Items listed in a dataset
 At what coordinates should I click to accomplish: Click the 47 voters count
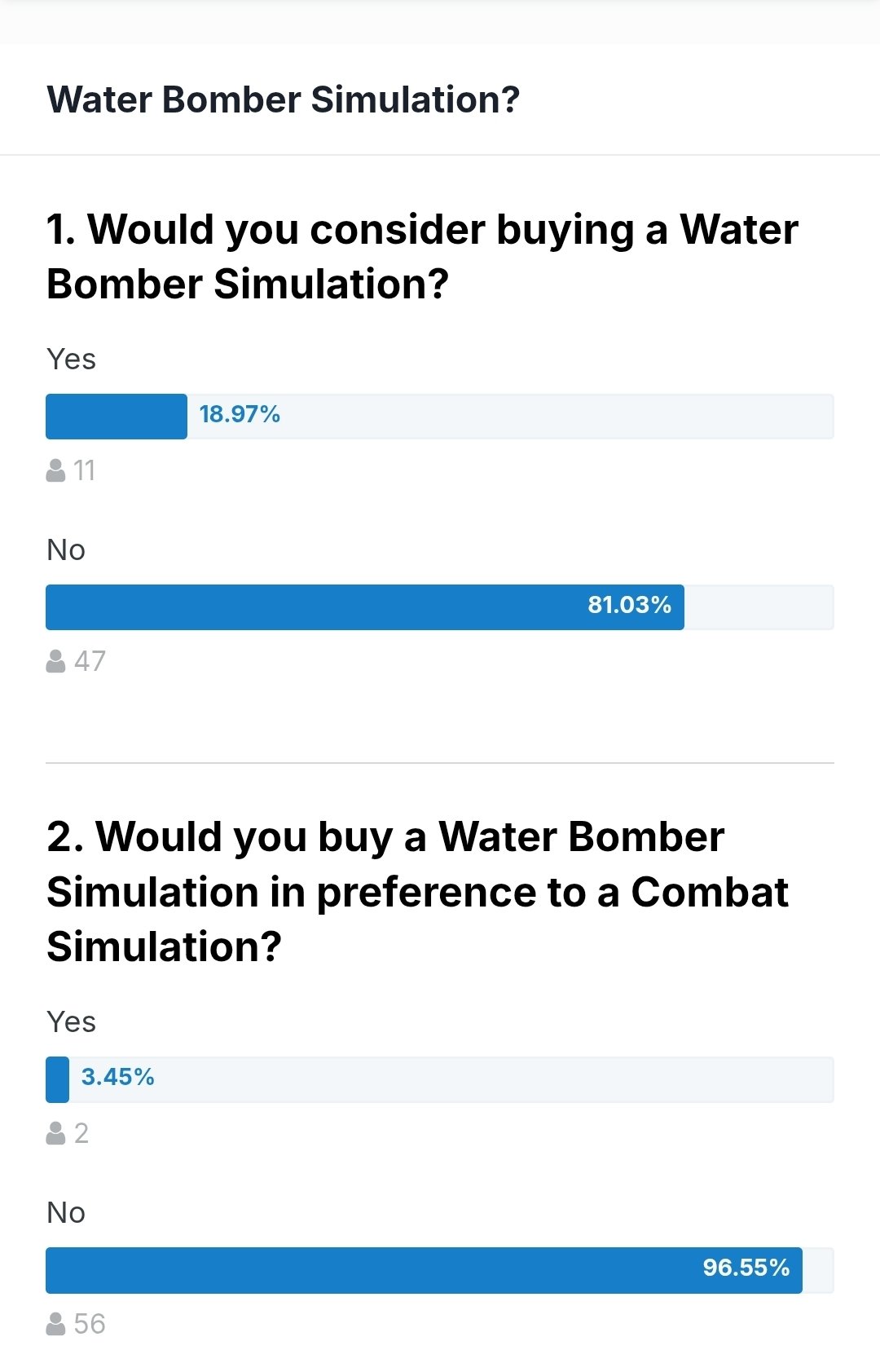pyautogui.click(x=90, y=661)
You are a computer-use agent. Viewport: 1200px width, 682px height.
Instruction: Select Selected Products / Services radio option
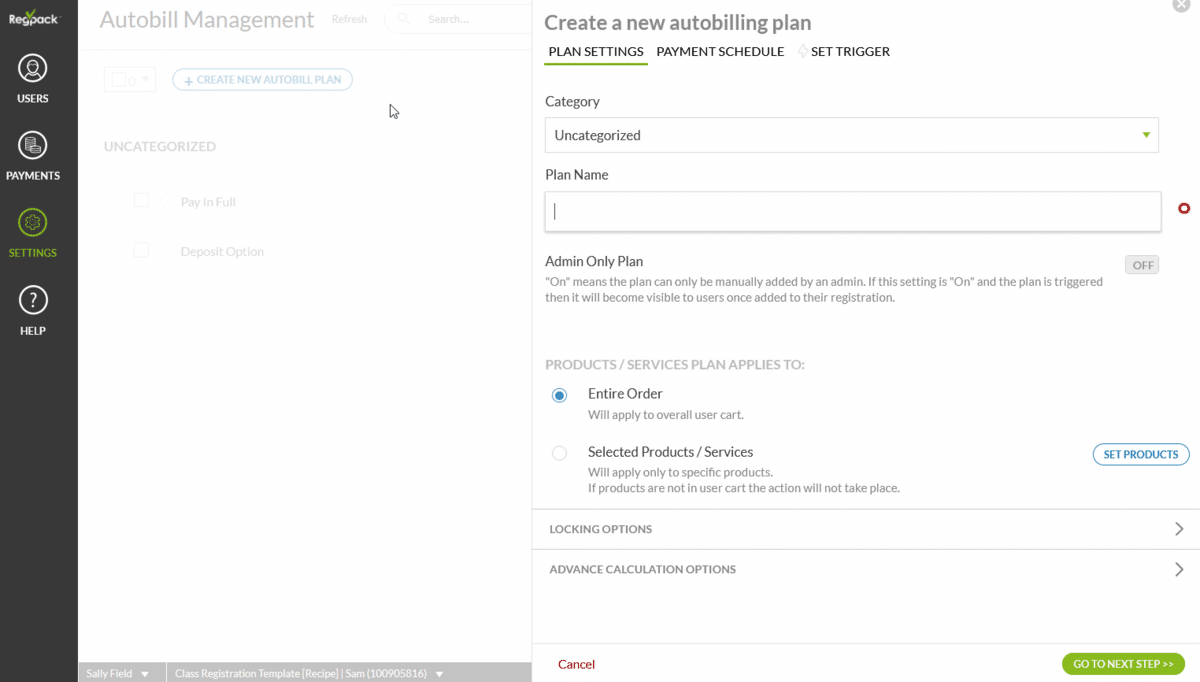pyautogui.click(x=560, y=453)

* **Exercise requirements**
Above are the records. Copy exactly, and only, the lines from the line containing "Instruction: Select Selected" through the last one, omitting any pictures.

* **Solution**
Instruction: Select Selected Products / Services radio option
pyautogui.click(x=560, y=453)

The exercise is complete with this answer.